Ridge Vineyards - What's the Big Deal?

Posted on March 29 2017

If you navigate to the California section of this site, it will quickly become obvious that we really rather have a thing for Ridge Vineyards. Is it because their flagship wine is distinctly Bordelais in nature? Perhaps. 

Perhaps it is the pioneering spirit that brought 4 scientists from the Stanford Research Institute together to take on such a project that leads us to admire them so much? Or perhaps it is just the quality of the wine...

Where are they based?

Ridge are based in the cooler North Coast region of California. Here, cool air blown off the pacific ocean in the morning can help to protect the vines from being too ripe. Ridge go one step further. Their prestigious Monte Bello vineyard is essentially at the top of a mountain, hence the name! The terraced vineyards here produce some of the most splendid Cabernet Sauvignon that you are ever likely to find.

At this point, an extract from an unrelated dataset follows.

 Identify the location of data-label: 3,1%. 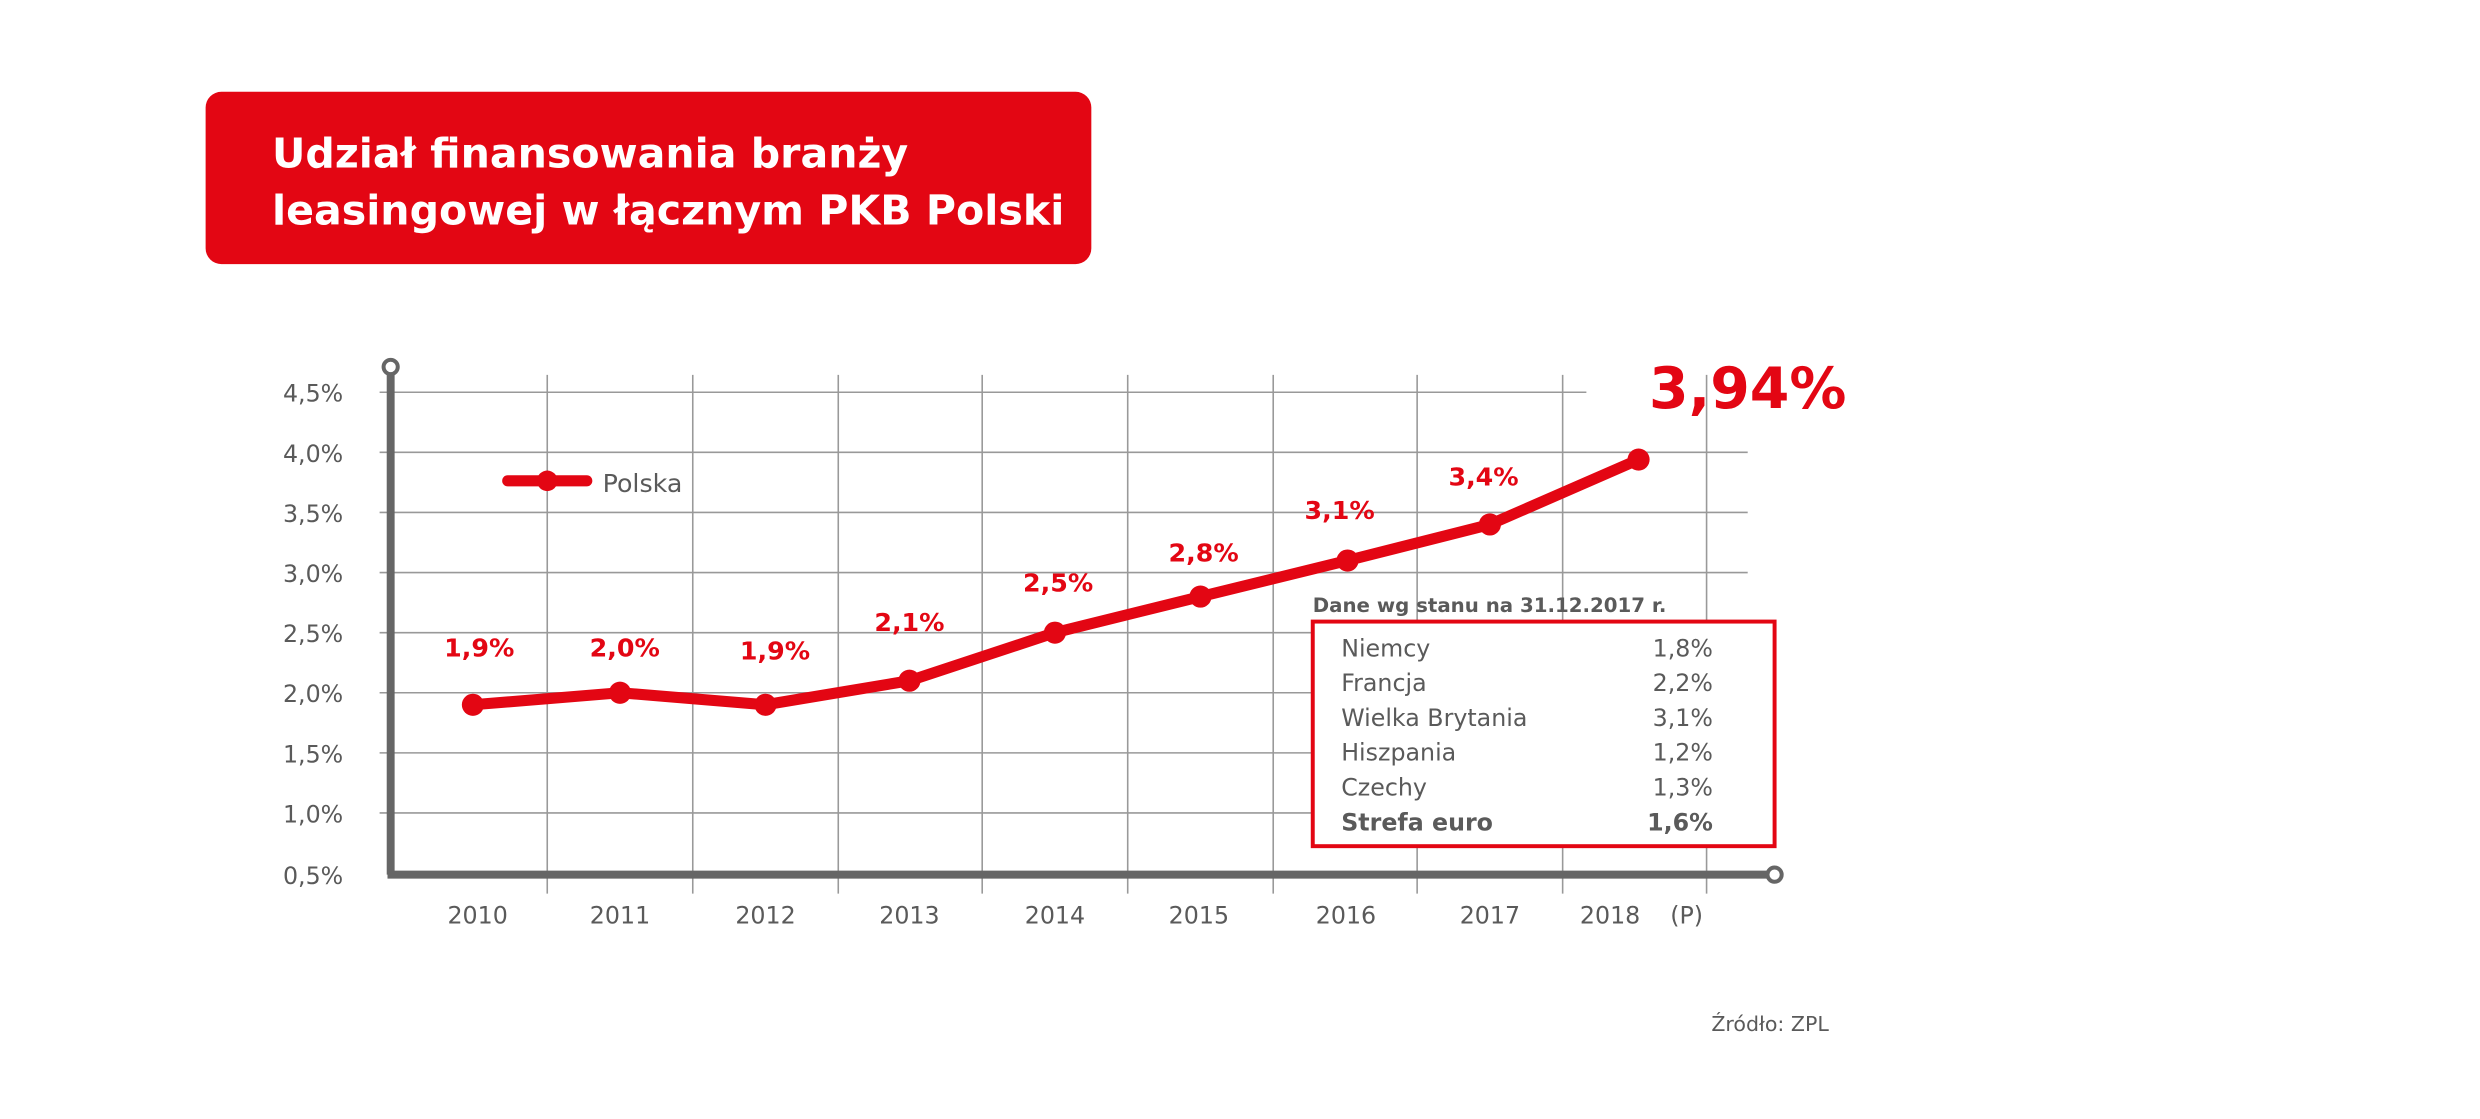
(1340, 510).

Ridge also have vineyards in Sonoma. From here we get their other great wines, made from Zinfandel. Unlike much Zinfandel from California, which is generally grown in hot areas further south, the relatively cooler Sonoman climate helps to create wines of finesse and nuance - which often surprises those who have labelled Zinfandel an alcoholic brute!

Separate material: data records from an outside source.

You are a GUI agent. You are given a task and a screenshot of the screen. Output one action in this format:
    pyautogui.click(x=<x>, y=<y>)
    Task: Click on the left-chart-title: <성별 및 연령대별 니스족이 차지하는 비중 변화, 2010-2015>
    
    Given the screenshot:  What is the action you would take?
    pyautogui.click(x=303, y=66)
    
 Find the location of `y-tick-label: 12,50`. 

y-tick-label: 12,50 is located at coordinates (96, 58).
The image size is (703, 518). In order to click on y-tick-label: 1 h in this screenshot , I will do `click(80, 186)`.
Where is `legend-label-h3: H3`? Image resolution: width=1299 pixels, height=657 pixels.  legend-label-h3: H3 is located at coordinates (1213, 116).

What wines do they produce?

Ridge's top wine is their Monte Bello. This is produced from the best parcel's at its namesake vineyard. The winemaker here takes a very 'Bordeaux' approach to wine making. Blending of parcels is key to produce the best possible wine each year. On top of this, other Bordeaux varieties: Merlot, Pertit Verdot and Cabernet Franc are used to add to the character of the wine. Monte Bello is, however, ready to drink at a younger age than many fine Bordeaux due to the slightly riper and fuller tannin. However, it will reach its best after 10-12 years and age well for 30+ years!

Ridge's ability to produce nuanced, delicious, not over-ripe Zinfandel is possibly best demonstrated by the wines coming from their Lytton Springs vineyard. This is in Sonoma (Russian River Valley), an area that is cool enough that it makes wonderful Pinot Noir. However, Lytton Spring's fortune is that the vineyard was planted with a field blend over 100 years ago. This means that the Zinfandel, which can produce lots of sugar, is interspersed with Carignan and Petite Syrah, which help to lower the overall sugar. The alcohol is distinctly modrate considering. This is partly achieved by picking at least a week earlier than anyone else, meaning that the wine tends towards elegance and restraint, rather than fruit bomb and gusto. The Geyserville tends to be more fruit-forward, whilst the Lytton Spring itself more structure and tight on release needing a year or so to open up in the bottle.